Grace, mariée et mère de jumelles adolescentes, occupe une fonction de conseillère auprès d'un député fédéral. Toujours à la recherche de challenges, elle accepte une nomination comme juge à la commission des réfugiés qui doit statuer sur le sort des 500 nouveaux arrivants. Grace incarne ce Canada qui doute et qui craint cette arrivée massive d'étrangers. Et si certains étaient des terroristes, prêts à importer sur le sol canadien leur combat ? Ne doit-elle pas protéger ses filles ? Pourtant, Grace aussi est descendante d'immigrés. Ses grands-parents sont arrivés du Japon dans les années 30. Eux aussi étaient venus chercher une vie meilleure dans cette terre d'accueil. Leur destin a basculé avec la Seconde Guerre Mondiale, enfermés dans un camp, leurs biens confisqués, ils ne se sont jamais vraiment remis de cette expérience traumatisante dont ils ne parlaient jamais. Et voilà que sa mère, Kumi, sombrant peu à peu dans la maladie d'Alzheimer n'a plus qu'un mot à la bouche : réparation ! Qui est-elle, Grace, pour juger ces hommes et ces femmes qui souhaitent simplement vivre en paix et qu'elle soupçonne d'être de dangereux terroristes ?
A travers les doutes et les craintes de ces trois protagonistes, Qu'importe le navire nous éclaire sur la difficulté d'accueillir et de comprendre l'étranger.
Danny et Maeve Conroy sont frère et soeur. Unis par un amour indéfectible, ils grandissent entre un père renfermé et distant et une mère instable qui finit par disparaître un matin pour ne plus jamais revenir. Ils peuvent néanmoins compter sur l'amour et le dévouement de la cuisinière et de la bonne, Jocelyne et Sandy, qui font tourner la grande maison et en sont un peu l'âme.

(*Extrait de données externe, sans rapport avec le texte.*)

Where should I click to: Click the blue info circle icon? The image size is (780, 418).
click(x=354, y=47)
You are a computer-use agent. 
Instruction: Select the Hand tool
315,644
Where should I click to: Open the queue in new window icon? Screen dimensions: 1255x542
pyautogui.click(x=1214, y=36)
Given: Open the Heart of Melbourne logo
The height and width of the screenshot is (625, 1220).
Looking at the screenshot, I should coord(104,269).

La maison, une grande demeure en périphérie de Philadelphie est au coeur du roman. Le père de Danny et Maeve pensait y créer un foyer pour sa femme et ses enfants, elle deviendra pourtant la cause de tous leurs malheurs. Elle doit son nom de "Maison des Hollandais" à ses anciens propriétaires venus d'Europe au début du XXe siècle et ayant fait fortune en Amérique. Alors que la vieille Madame Van Hollebeke est décédée sans descendants, le père Conroy achète la somptueuse demeure avec tout son contenu. La famille s'installe donc dans les meubles sombres et austères de ces inconnus, dine dans son service, dort dans ses draps, vit sous le regard des portraits de famille. Si la mère ne supporte plus la situation et prend la fuite, les deux enfants sont solidaires et grandissent tant bien que mal dans une atmosphère oppressante.

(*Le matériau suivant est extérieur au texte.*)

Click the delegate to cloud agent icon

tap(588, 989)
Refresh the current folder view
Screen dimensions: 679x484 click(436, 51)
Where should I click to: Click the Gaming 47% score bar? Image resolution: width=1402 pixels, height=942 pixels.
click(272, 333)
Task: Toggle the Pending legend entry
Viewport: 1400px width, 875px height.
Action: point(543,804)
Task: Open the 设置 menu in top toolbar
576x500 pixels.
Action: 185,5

Jusqu'au jour où leur père leur présente Andrea, une jeune et jolie femme visiblement sous le charme de l'imposante bâtisse et bien décidée à en épouser le propriétaire. Andrea ne tarde pas à emménager dans la Maison des Hollandais, avec ses deux petites filles, et à y imposer sa loi. Danny et Maeve ne se doutent pas alors des conséquences de l'arrivée de cette belle-mère arrogante sur leur propre destin.

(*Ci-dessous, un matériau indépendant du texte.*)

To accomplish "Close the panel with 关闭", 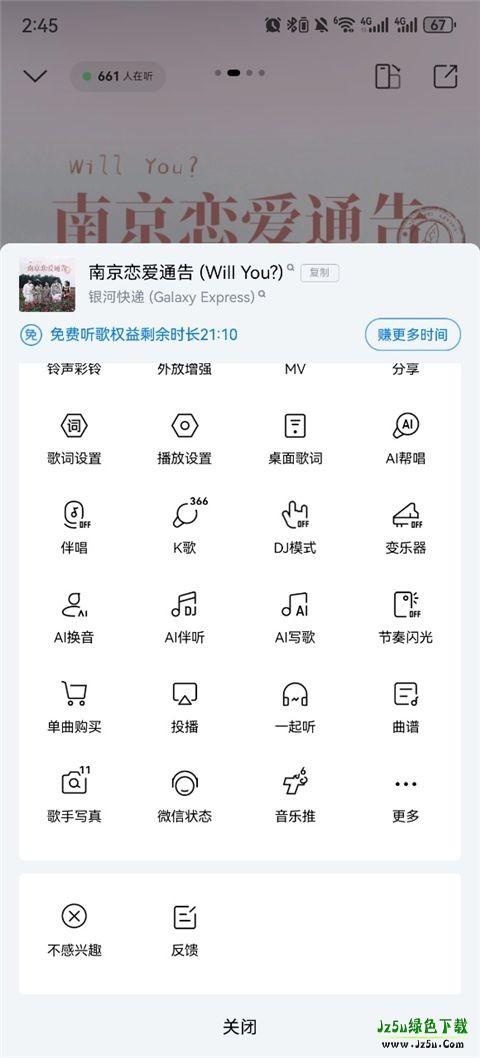I will coord(240,1027).
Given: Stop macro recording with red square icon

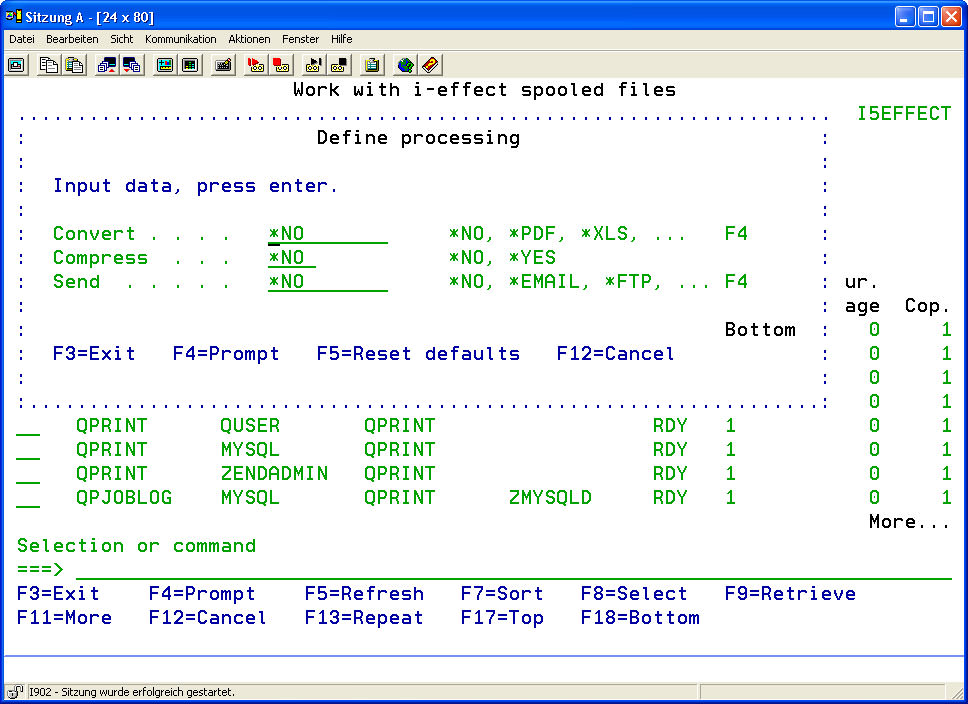Looking at the screenshot, I should point(281,65).
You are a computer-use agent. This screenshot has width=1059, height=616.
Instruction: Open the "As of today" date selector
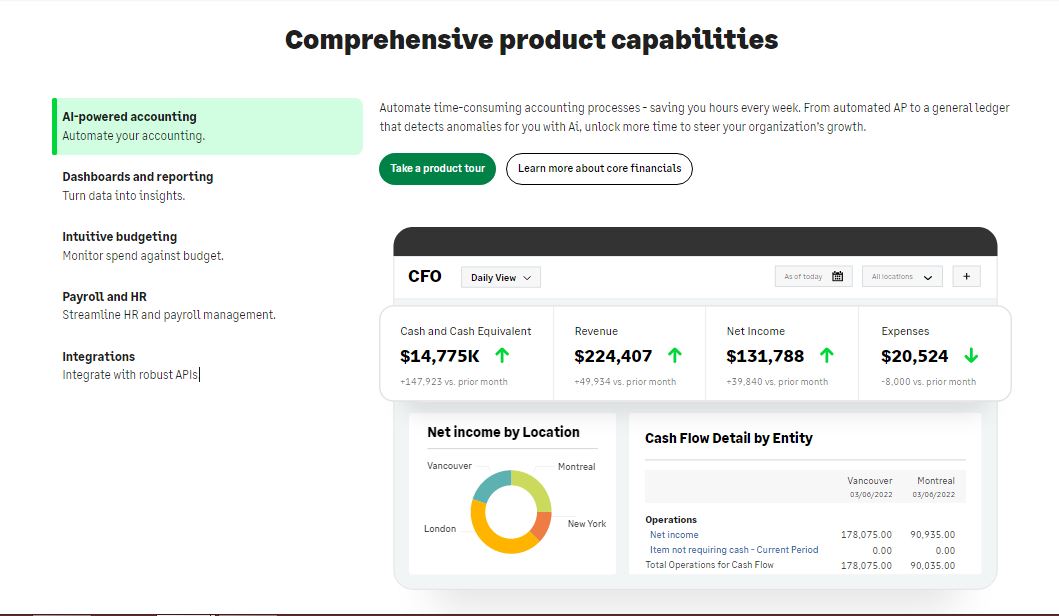[805, 276]
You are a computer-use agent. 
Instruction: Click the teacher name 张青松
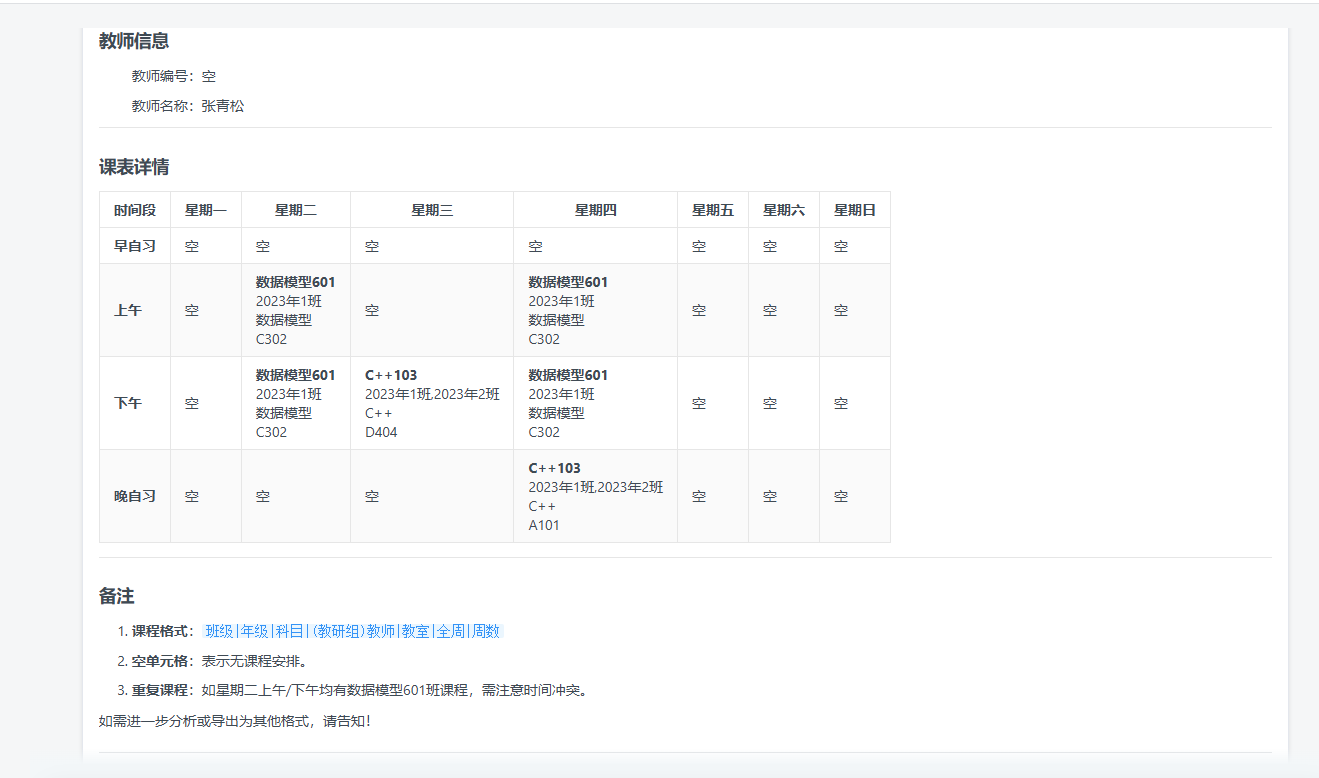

Pendant des années, Danny et Maeve, devenus adultes, passent du temps, assis dans une voiture garée devant ce qui fut la maison de leur enfance, à se repasser le fil des événements.
Ann Patchett est passée maître dans l'art de décrire les sentiments au coeur d'une famille dysfonctionnelle, de raconter sur des décennies la complexité des relations humaines et les rouages souvent incontrôlés de la destinée de ses personnages. A l'image du passionnant Oranges amères, paru en collection Babel, La Maison des Hollandais est un roman tout en subtilité qui nous conte les déboires de personnages attachants.